>>>

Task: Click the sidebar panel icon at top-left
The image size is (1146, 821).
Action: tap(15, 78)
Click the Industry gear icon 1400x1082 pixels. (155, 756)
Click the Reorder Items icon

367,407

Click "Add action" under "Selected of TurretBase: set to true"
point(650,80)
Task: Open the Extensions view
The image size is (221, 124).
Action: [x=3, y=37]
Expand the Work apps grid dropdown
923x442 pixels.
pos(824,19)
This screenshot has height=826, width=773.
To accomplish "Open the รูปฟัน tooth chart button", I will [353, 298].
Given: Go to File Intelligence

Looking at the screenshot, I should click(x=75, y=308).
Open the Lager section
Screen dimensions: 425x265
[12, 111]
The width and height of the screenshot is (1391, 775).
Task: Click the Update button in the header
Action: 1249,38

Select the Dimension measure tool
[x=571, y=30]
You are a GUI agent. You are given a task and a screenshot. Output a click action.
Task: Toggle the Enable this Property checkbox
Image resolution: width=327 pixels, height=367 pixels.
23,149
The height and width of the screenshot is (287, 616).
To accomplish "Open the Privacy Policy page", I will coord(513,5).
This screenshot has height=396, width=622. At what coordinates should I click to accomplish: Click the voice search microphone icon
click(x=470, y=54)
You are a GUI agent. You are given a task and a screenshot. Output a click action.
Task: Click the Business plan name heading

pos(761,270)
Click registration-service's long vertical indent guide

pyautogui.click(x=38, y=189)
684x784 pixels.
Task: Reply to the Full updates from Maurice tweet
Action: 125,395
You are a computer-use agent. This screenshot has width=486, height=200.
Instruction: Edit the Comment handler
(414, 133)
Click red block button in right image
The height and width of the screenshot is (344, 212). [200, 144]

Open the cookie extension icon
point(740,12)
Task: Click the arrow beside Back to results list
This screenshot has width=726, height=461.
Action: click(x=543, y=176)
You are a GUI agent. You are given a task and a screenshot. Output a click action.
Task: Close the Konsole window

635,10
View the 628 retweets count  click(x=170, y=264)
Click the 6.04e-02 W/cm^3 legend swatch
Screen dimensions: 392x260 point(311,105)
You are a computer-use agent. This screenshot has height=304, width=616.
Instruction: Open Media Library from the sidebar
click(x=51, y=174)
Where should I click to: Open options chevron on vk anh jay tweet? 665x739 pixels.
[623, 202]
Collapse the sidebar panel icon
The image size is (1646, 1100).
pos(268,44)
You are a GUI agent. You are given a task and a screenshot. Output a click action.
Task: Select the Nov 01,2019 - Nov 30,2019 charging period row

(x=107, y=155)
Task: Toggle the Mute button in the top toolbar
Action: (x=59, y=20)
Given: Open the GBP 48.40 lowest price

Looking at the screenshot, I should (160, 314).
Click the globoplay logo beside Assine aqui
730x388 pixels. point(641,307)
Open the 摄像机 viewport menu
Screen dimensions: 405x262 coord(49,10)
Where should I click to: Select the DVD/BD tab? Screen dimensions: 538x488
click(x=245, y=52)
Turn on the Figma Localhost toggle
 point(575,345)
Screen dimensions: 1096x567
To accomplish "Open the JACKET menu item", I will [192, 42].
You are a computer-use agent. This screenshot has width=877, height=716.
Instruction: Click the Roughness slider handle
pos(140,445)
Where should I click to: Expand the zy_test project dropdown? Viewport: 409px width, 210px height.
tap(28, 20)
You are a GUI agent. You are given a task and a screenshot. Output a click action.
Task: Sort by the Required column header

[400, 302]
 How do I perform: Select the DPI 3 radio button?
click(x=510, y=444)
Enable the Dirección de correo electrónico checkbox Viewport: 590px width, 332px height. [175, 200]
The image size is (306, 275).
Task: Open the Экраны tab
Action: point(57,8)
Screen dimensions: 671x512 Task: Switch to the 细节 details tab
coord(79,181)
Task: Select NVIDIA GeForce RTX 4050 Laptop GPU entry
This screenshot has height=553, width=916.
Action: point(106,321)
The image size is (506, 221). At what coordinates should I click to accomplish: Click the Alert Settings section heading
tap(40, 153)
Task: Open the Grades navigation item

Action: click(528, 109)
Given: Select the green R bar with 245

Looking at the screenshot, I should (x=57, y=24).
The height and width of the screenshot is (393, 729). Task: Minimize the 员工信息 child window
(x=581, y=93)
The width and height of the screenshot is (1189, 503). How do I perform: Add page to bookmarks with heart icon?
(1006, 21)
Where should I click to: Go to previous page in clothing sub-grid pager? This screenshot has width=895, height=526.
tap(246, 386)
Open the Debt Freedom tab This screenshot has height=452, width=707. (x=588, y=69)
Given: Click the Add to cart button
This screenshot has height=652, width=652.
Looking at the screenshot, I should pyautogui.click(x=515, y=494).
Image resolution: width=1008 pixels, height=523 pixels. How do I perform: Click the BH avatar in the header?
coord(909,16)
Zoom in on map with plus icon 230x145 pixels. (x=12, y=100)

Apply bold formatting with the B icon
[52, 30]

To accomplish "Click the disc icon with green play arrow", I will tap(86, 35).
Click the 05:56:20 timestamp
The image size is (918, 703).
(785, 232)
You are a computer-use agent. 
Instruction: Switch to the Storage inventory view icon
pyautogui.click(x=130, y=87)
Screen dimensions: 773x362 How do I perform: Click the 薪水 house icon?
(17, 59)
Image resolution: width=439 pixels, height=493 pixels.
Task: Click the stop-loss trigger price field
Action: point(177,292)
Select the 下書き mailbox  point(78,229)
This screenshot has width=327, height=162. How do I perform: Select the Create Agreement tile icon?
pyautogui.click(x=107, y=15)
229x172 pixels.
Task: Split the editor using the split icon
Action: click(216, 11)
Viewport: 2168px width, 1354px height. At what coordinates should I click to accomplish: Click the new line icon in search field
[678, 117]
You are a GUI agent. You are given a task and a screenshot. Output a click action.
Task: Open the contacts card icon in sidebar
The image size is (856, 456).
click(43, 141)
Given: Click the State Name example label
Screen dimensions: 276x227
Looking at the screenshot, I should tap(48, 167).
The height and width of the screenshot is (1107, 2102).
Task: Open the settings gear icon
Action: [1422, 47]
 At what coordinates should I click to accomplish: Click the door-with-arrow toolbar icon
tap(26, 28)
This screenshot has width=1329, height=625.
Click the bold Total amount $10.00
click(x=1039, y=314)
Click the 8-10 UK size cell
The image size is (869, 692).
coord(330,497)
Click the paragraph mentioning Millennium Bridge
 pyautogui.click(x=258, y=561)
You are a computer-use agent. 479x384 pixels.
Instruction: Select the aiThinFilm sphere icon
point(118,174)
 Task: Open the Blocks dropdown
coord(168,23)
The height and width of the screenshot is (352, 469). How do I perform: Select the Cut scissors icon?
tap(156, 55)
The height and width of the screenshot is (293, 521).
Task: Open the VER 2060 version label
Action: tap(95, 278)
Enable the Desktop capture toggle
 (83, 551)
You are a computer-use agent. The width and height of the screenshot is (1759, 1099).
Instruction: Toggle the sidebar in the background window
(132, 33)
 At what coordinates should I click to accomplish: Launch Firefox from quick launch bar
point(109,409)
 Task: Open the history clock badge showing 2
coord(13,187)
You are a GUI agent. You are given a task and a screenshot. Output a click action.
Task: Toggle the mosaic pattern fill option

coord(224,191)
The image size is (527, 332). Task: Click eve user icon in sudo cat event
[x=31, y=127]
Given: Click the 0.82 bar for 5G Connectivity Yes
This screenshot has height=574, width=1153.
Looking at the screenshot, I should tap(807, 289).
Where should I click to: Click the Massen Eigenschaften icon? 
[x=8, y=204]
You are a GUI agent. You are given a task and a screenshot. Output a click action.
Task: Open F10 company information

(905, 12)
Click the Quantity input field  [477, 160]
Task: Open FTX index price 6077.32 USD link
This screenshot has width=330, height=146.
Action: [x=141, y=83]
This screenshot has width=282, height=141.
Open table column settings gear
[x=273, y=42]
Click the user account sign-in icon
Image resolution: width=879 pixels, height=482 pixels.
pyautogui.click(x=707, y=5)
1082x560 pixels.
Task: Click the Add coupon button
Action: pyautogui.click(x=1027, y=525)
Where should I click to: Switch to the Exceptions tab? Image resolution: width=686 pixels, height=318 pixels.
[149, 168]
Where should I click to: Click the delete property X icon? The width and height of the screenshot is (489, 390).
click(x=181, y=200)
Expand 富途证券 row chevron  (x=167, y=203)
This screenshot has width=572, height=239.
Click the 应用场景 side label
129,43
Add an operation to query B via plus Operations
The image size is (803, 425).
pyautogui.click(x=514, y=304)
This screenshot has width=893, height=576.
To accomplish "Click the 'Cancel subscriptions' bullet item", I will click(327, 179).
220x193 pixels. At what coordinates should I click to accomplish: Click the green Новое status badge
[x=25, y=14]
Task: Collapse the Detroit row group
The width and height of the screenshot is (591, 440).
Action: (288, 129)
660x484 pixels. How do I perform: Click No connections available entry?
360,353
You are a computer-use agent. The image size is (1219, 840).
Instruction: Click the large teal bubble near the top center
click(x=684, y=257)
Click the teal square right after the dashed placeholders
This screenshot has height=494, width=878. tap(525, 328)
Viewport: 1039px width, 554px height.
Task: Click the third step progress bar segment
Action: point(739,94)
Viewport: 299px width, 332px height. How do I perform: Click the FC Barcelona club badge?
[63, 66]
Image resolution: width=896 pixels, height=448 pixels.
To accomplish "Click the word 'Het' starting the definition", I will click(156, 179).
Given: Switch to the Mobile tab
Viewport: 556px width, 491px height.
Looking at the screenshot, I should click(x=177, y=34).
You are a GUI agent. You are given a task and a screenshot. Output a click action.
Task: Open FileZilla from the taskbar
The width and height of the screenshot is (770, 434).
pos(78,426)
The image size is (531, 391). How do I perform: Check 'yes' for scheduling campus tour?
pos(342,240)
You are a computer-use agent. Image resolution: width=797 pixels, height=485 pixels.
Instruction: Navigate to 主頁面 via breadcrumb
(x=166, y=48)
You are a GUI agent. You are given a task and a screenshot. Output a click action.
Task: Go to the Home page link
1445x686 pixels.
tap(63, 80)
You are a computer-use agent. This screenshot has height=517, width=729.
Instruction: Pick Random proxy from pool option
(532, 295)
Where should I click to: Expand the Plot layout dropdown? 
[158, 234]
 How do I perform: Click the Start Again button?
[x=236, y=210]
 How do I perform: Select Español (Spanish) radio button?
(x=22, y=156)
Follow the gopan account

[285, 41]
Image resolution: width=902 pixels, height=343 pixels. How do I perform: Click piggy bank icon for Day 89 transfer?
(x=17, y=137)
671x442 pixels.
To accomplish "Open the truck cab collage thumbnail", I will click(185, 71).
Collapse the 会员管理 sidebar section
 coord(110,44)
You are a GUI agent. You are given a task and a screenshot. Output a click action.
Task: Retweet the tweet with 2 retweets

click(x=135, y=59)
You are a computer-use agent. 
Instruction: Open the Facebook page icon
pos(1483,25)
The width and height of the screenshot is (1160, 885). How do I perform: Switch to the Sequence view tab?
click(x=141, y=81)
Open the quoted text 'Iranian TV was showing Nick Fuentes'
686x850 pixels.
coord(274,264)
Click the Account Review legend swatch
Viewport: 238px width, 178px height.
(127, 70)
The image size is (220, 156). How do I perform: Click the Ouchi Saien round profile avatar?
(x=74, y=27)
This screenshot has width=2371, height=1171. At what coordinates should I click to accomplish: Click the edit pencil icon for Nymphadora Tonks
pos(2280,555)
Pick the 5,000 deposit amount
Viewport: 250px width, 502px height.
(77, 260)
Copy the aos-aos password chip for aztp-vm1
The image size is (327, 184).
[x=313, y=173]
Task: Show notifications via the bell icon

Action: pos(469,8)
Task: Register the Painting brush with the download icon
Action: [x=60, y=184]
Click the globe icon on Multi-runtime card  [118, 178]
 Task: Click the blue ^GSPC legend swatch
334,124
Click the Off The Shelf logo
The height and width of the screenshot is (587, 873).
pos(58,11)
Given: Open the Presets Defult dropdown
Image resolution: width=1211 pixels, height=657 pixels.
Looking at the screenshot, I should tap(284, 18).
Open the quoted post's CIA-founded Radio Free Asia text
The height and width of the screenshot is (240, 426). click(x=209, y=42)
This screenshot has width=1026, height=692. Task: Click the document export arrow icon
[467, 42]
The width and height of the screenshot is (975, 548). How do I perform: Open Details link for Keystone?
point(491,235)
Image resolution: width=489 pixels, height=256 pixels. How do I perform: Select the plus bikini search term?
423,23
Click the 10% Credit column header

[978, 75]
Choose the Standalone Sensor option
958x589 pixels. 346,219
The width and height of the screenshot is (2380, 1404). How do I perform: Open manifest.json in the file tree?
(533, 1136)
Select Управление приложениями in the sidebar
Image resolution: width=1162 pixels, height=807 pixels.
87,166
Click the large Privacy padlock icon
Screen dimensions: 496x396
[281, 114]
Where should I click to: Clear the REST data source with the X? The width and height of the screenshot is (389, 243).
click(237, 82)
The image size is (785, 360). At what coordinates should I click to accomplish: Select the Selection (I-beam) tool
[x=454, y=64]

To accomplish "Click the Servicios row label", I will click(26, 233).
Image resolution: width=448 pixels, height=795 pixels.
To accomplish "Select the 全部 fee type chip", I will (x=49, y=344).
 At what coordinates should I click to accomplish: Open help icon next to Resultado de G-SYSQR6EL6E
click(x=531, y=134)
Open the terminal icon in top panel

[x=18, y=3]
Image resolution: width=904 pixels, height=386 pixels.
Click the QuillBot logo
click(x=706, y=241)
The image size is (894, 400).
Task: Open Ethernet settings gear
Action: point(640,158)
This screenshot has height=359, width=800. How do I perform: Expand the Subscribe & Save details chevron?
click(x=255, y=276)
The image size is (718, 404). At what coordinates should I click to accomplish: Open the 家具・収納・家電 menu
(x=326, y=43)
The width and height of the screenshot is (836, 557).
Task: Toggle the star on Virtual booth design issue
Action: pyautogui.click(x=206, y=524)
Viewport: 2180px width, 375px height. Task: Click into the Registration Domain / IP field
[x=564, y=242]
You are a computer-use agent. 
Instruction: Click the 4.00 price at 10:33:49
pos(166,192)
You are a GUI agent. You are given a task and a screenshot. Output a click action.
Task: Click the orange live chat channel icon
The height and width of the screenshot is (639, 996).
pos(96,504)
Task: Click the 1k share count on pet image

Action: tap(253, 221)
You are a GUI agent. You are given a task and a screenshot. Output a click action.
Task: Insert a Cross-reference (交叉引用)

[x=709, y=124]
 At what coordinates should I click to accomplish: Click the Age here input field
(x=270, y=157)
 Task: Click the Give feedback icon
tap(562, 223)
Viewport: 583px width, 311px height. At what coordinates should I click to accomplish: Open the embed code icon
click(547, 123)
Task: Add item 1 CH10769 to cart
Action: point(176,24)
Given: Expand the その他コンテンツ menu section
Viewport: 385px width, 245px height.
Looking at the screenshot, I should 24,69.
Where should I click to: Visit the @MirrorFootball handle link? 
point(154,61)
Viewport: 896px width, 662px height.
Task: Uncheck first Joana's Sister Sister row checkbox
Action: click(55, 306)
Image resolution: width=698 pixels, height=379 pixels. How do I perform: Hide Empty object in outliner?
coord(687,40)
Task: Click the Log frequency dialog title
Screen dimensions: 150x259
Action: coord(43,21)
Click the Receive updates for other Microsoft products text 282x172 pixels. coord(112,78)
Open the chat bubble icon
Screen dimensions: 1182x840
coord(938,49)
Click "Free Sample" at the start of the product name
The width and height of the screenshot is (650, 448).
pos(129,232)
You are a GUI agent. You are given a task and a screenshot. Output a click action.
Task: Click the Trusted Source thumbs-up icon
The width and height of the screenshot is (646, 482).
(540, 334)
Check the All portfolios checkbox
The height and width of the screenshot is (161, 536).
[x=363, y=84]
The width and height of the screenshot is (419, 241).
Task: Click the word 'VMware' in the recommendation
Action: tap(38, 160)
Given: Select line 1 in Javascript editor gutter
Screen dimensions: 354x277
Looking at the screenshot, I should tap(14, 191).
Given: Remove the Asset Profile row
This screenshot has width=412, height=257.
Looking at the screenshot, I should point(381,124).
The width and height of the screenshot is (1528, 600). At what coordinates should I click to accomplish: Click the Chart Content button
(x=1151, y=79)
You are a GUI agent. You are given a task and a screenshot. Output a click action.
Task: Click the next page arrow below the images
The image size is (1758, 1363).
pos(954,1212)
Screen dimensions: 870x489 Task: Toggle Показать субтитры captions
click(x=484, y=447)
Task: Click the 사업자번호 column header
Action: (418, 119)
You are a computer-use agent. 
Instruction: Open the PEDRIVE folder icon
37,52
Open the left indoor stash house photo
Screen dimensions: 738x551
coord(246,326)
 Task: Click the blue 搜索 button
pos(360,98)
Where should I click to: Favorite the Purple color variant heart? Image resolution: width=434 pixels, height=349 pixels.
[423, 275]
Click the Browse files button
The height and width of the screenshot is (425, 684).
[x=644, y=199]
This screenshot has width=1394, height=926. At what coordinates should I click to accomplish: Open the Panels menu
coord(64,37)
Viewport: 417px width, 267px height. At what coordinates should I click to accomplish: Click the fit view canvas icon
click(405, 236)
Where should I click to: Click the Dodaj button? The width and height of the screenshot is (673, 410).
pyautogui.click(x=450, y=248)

<<<

### [Goal]
Could you write out the data word for word, starting at the line containing "Task: Click the arrow" and ending at the line containing "View the 628"?

### [Solution for this exercise]
Task: Click the arrow beside Back to results list
This screenshot has width=726, height=461.
Action: click(x=543, y=176)
You are a GUI agent. You are given a task and a screenshot. Output a click action.
Task: Close the Konsole window

635,10
View the 628 retweets count  click(x=170, y=264)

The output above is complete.